Complex saddles of three-dimensional de Sitter gravity via holography

TL;DR

This paper identifies complex saddle points in three-dimensional de Sitter gravity using holography, involving complexified metrics, Chern-Simons theory, and Liouville theory, to better understand quantum gravity and higher-spin extensions.

Contribution

It introduces a method to determine relevant complex saddles in 3D de Sitter gravity via holography, including higher-spin cases, reducing the complexity of saddle selection.

Findings

Complex saddles are characterized using Liouville theory correlators.

Monodromy matrices determine saddles with multiple conical defects.

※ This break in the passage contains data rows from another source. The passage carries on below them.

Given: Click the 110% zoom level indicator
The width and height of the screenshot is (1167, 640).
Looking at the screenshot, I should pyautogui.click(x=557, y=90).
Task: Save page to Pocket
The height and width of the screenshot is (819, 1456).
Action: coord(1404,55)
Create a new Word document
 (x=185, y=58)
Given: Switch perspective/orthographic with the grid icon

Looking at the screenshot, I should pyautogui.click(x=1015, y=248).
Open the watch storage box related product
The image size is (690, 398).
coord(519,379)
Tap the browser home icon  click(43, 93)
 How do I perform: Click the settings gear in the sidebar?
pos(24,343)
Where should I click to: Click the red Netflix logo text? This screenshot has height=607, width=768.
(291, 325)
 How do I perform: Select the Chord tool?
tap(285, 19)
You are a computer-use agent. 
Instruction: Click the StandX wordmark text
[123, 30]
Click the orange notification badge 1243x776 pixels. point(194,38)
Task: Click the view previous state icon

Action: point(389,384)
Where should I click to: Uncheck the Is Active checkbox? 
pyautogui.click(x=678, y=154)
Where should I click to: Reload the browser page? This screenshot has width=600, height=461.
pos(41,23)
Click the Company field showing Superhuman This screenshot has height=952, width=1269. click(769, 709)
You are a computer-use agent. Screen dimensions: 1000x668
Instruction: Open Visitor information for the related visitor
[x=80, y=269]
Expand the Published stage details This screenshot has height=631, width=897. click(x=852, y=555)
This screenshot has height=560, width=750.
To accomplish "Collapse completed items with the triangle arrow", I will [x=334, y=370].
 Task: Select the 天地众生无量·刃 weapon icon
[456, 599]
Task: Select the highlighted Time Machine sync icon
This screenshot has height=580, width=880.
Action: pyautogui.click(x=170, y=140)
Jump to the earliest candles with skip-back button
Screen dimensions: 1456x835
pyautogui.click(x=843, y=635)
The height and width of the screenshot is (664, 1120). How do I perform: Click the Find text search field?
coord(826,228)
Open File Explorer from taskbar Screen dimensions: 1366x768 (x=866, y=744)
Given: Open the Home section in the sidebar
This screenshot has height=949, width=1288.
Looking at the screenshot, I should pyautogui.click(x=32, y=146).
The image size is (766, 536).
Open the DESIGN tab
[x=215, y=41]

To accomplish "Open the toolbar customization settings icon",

Extension of analysis to higher-spin gravity cases.

Abstract

We determine complex saddles of three-dimensional gravity with a positive cosmological constant by applying the recently proposed holography. It is sometimes useful to consider a complexified metric to study quantum gravity as in the case of the no-boundary proposal by Hartle and Hawking. However, there would be too many saddles for complexified gravity, and we should determine which saddles to take. We describe the gravity theory by three-dimensional SL$(2,\mathbb{C})$ Chern-Simons theory. At the leading order in the Newton constant, its holographic dual is given by Liouville theory with a large imaginary central charge. We examine geometry with a conical defect, called a de Sitter black hole, from a Liouville two-point function. We also consider geometry with two conical defects, whose saddles are determined by the monodromy matrix of Liouville four-point function. Utilizing Chern-Simons description, we extend the similar analysis to the case with higher-spin gravity.